Le gouvernement, qui avait tenté précédemment d’interdire le site pendant quelques jours, a dû y renoncer. Devant les protestations de la jeunesse, censurer Facebook à ce moment critique était délicat. À défaut de le neutraliser, les autorités tunisiennes ont alors tenté d’en tirer profit.

À Noël, Joe Sullivan commence à recevoir d’étranges messages. « Nous avions des retours anecdotiques d’utilisateurs disant : "On dirait que quelqu’un s’est connecté à mon compte et l’a supprimé." », explique-t-il. Mais il faudra encore une dizaine de jours à son équipe pour prendre la mesure de l’ampleur de l’attaque. Le 5 janvier, il devient clair que c’est l’ensemble des mots de passe des utilisateurs tunisiens que l’on tente de capturer.

Tous les FAIs utilisent en fait un bout de code qui enregistre les informations des utilisateurs, quand ils tentent de se connecter. Sullivan se rend compte qu’il s’agit d’une opération éminemment politique, mais décide d’adopter une approche neutre sur ce plan. « Au fond, de notre point de vue, le problème était juste de garantir la sécurité des mots de passe et de protéger l’intégrité des comptes […] C’était de manière très nette un problème de sécurité et beaucoup moins une question politique. »

**Données affichées:**
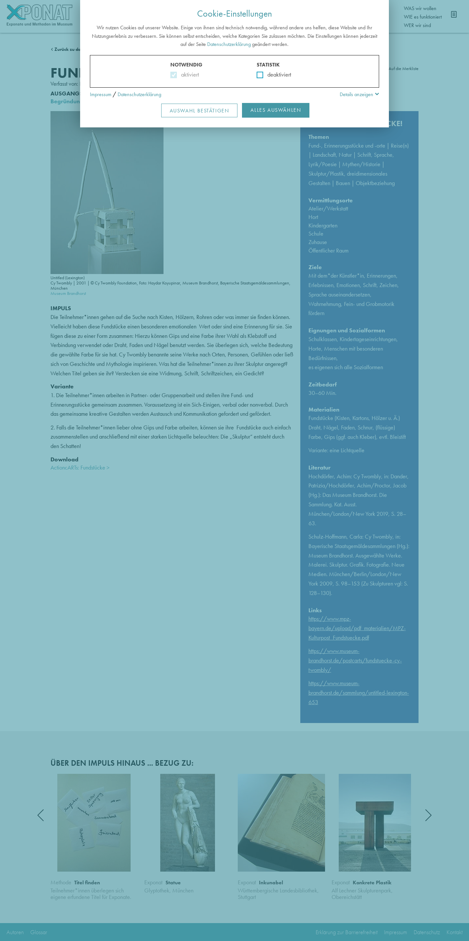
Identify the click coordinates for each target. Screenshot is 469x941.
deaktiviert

**Exercices à traiter:**
• A. Reproduisez le passage du texte sur le piratage des comptes Facebook en Tunisie allant de « Le gouvernement, qui » jusqu'à « d’en tirer profit. » inclus.
• B. Poursuivez le texte sur le piratage des comptes Facebook en Tunisie à partir de l'endroit où il s'arrête.
Les lignes ci-dessus n'ont aucun rôle ici.

**Résultats dans l'ordre:**
• A.
Le gouvernement, qui avait tenté précédemment d’interdire le site pendant quelques jours, a dû y renoncer. Devant les protestations de la jeunesse, censurer Facebook à ce moment critique était délicat. À défaut de le neutraliser, les autorités tunisiennes ont alors tenté d’en tirer profit.

• B.
Pour riposter, Facebook adopte alors une stratégie de protection à deux niveaux, technique et humain, qu’il appliquera à l’ensemble du territoire tunisien à compter du lundi 10 janvier. D’abord, forcer les utilisateurs tunisiens à passer par un protocole de cryptage « https », qui empêche la capture des mots de passe lors de la connexion. Ensuite, demander aux utilisateurs ayant un comportement étrange de prouver qu’ils sont bien les titulaires du compte en leur exigeant de reconnaître quelques-uns de leurs amis sur des photos qui leur sont proposées.

La guerre entre l’ATI et Facebook aurait pu durer longtemps, mais dès jeudi 13 janvier, dans un discours historique, Zine el-Abidine Ben Ali annonce la fin de la censure sur internet, décision qui est mise en œuvre immédiatement – à l’exception de celle portant sur les sites pornographiques.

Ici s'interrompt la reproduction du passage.